На суровом склоне | страница 19
— Ну вот, сподобились. Теперь и по домам отпустят. А? — и выжидательно ощупывал свинцовыми глазками лица солдат.
Но солдаты молчали, провожали Жигаста угрюмыми и нетерпеливыми взглядами.
В Харбине в конце поезда прицепили пульмановский вагон с оружием.

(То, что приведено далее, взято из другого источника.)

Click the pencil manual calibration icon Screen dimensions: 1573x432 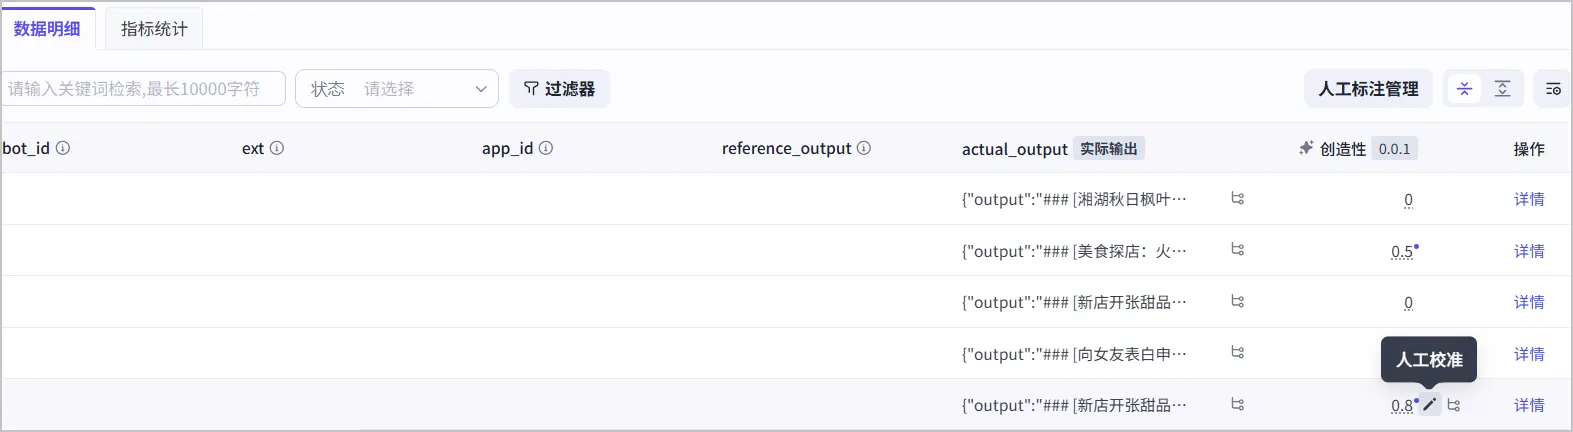point(1430,405)
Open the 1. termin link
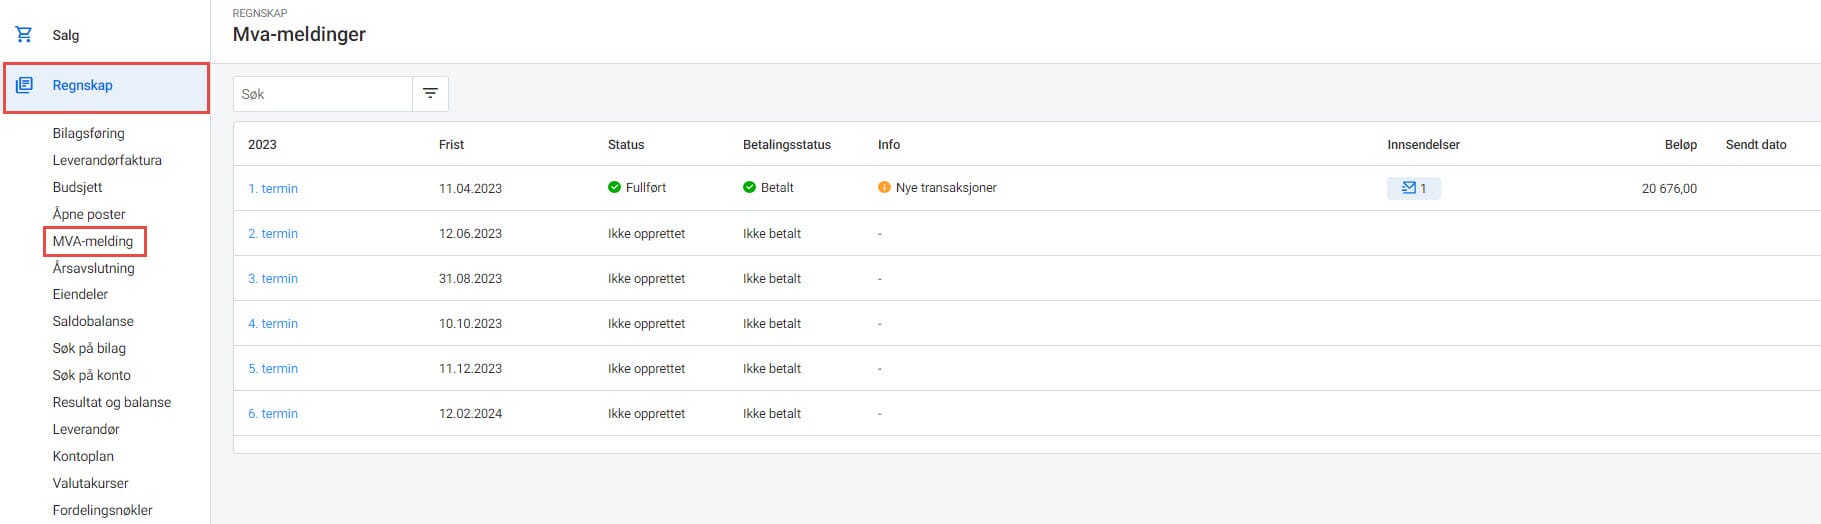 pos(273,188)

Он был запломбирован надлежащим образом, о чем составили акт.
«Акт», «надлежащим образом»… Унтер Жигастов любил такие слова. Они делали значительным окружающее, вносили порядок в хаос бытия, они украшали жизнь!
Были слова обыденные, «черные»: для мужиков, солдат и мастеровых. И были возвышенные: для господ офицеров, для благородных. Но были еще особые слова, сияющие, как солнце, звенящие, как медные тарелки полкового оркестра, вызывающие почтение самим своим звучанием. К примеру: «рескрипт», «экзекуция», «тезоименитство», «аудиенция» — унтер произносил: «уединенция».
Жигастов был назначен старшим по охране вагона с оружием. Он отвечал за целость запоров и пломб на них, за бодрствование часовых на тормозной площадке в пути и у дверей вагона — на остановках.
Несмотря на упреждения начальства, чтобы не дремал, и собственными ушами подслушивал солдатские разговоры о бунте на железной дороге, Жигаст не очень волновался. Мало что говорят! Говорят, что в Чите — да может ли это быть! — забастовщики взяли верх над самим губернатором, день и ночь по городу ходят с песнями, кричат: «Долой!» А на железной дороге глава бунтовщиков — сам помощник начальника станции Цупсман, латыш. Сущий дьявол! Да мало ли что говорят! Бунтовщики походят-походят с флагами, а потом налетят казаки, посвистят нагаечками, фью! — и нету никого! Дальше мысли Жигаста не шли. У них были короткие, толстые ноги, как у самого унтера: они не уводили его далеко.
И потому, не терзаясь опасениями за сохранность казенного имущества, Жигастов благодушествовал в отделении обер-кондуктора, угощая его ханшином, припасенным в Харбине, и попивая чай вприкуску.
Изредка на станциях он выходил, сумрачным взглядом окидывал одетые инеем крутые склоны, зажавшие узкое русло пути, ежился от мороза, покалывающего щеки, и не спеша подходил к доверенному ему вагону. Он ощупывал для порядка пломбу, громовым голосом вопрошал: «Не спишь?» — и внимал бодрому ответу часового, вылетавшему из воротника овчинной шубы: «Никак нет!»
Но чем дальше, тем чаще выходил Жигастов и тем беспокойнее бегали его свинцовые глазки.
На крупных станциях люди с кумачовыми полотнищами, с песнями подходили к поезду. Никто не разгонял их, и Жигастов в конце концов пришел к тревожной мысли о том, что разогнать их нет возможности: слишком много их было и слишком решительными они казались.